What the task requires. Copy out all lines bearing the word "Open" from the listing below.

Data listing.

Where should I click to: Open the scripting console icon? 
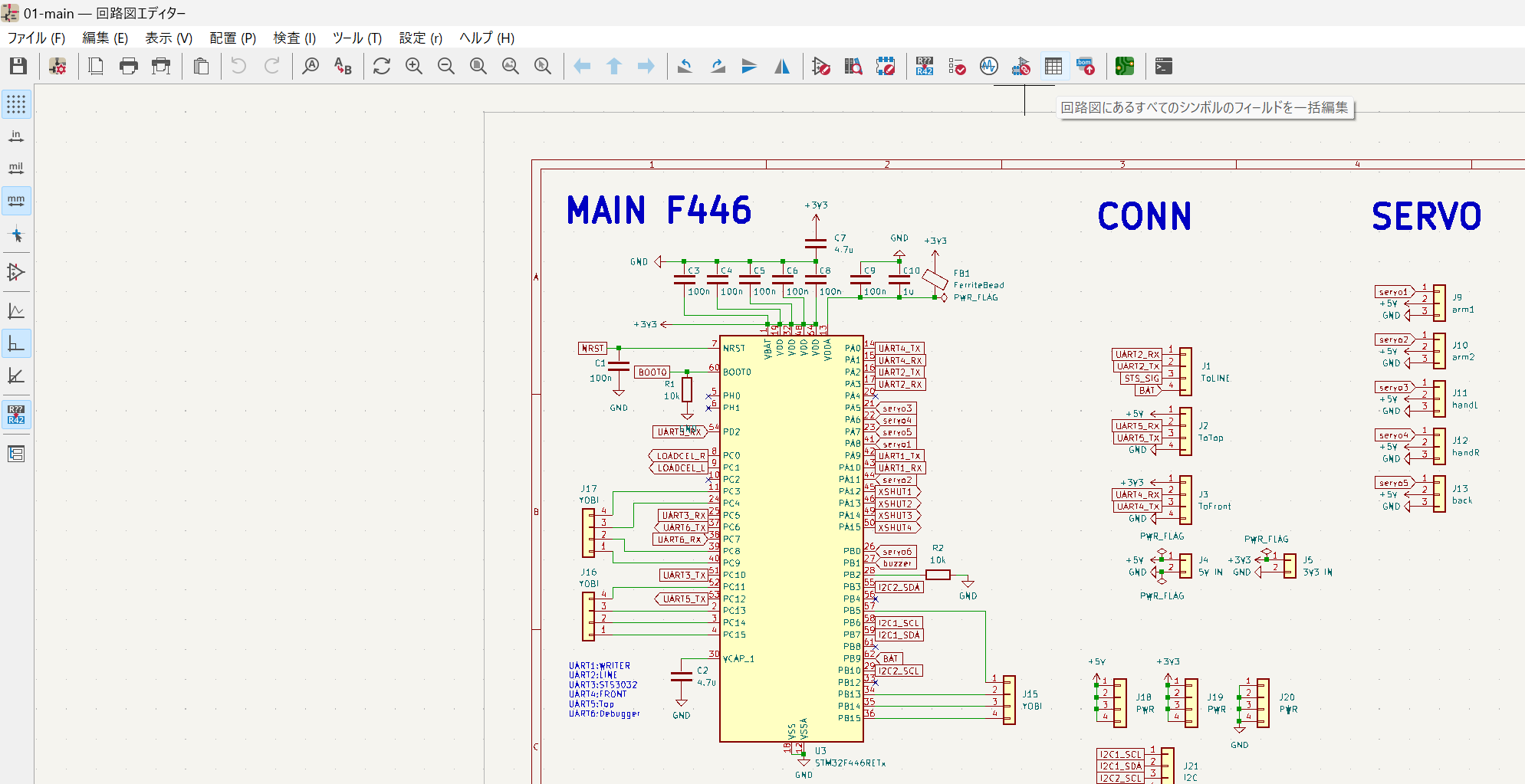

==

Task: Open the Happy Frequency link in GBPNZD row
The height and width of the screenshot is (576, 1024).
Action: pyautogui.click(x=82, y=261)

---

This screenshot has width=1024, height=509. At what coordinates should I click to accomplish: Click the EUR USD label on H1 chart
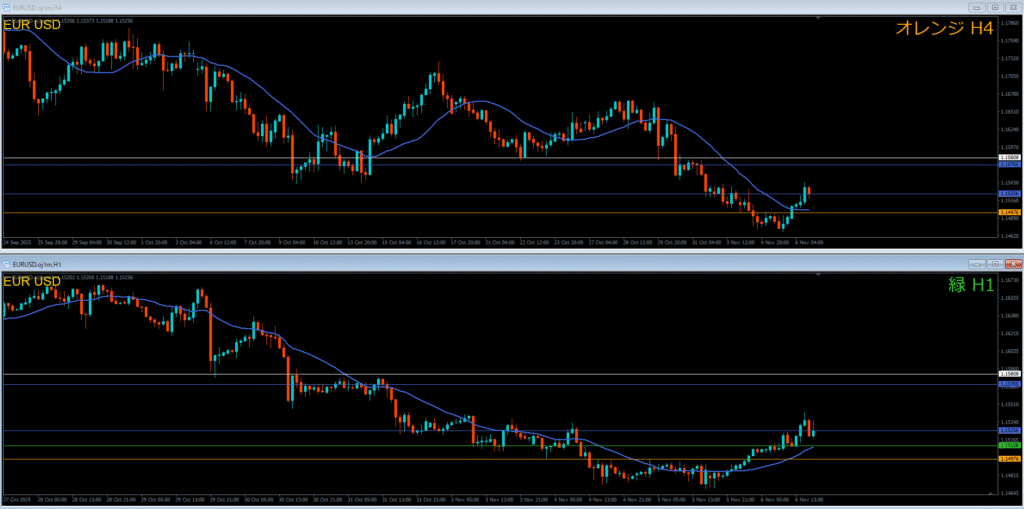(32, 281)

Answer space.
Where should I click to: Open the scripting console icon? 
Task: Open the Happy Frequency link in GBPNZD row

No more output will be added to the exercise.